A garota é um exemplo clássico do que acontece com pessoas sem base familiar estruturada. Eu tive uma conversa com minha mãe na época em que li o livro sobre como pessoas traumatizadas têm dois caminhos a percorrer: negar todos os demônios do passado e seguir a vida ignorando o fato de que se está cometendo todos os erros que causaram o trauma, ou tomar consciência de tudo de errado e fazer de tudo pra que não voltem a acontecer no futuro. Krystal ainda está completamente perdida quanto ao que fazer. Ela mostra sinais durante todo o livro que nos confudem. Ela vai virar uma viciada ou vai se esforçar pra mudar de vida? O final foi surpreendente (pelo menos para mim) e bastante realista. Na verdade, a realidade retratada com tanta precisão foi exatamente o que me prendeu durante toda o enredo. Eu mesmo conheço pessoas como Fats, Simon, Samantha e, infelizmente, Krystal Wheedon.

Assista a uma entrevista de J. K. Rowling sobre The Casual Vacancy

A narrativa de caráter tipicamente descritivo de Rowling que vemos em Potter está mais madura e trabalhada que nunca em The Casual Vacancy. Mesmo que as primeiras cem páginas nos introduzam diversos personagens, eu não tive dificuldade em manter o passo da autora e não precisei voltar páginas para lembrar quem é quem. Honestamente, acho que os romances populares acabaram por limitar a mente de leitores, que perdem-se facilmente entre personagens de peculiaridades marcantes.

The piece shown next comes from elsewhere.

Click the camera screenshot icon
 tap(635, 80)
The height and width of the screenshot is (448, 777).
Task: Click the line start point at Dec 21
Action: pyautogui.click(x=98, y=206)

Falando nisso, achei ótima a propaganda feita pelas editoras para esclarecer que é um romance adulto e que crianças ou pré-adolescentes não devem abrir o livro. Ótima, mas ineficaz. A nova geração de leitores de Harry Potter – que, geralmente, ainda nem chegaram ao Enigma do Príncipe – segue a onda de comprar livros de autores infanto-juvenis e esperam encontrar o mesmo tipo de conteúdo nas obras. Isso não acontece com Rowling, já que morte e moral não estão disfarçadas em profecias e feitiços, mas escancarados em forma de completa falta de moral ou respeito por vidas que não lucram algumas libras esterlinas no final do mês.

As passagens de sexo adolescente do livro foram outro ponto questionado por leitores afora. Agora, sendo sinceros, que adolescente não pensa em sexo? Essa é outra crítica feita no livro: adultos tendem a subestimar as faculdades mentais de adolescentes e julgá-las como apenas ingênuas, ao invés de em processo de consolidação. Fora as cenas de estupro, que são chocantes, mas na medida certa para não vulgarizar a obra.

Sou fã de Harry Potter desde 1999, quando ganhei o primeiro livro da série, e não posso dizer o quão feliz estou ao dizer que o mérito deve-se à capacidade  autora, e não somente à ideia. Se você nunca se interessou por Harry Potter por não se importar com fantasia, por favor, corra e compre o romance adulto e entenda por quê milhões de leitores se apaixonaram por J. K. Rowling.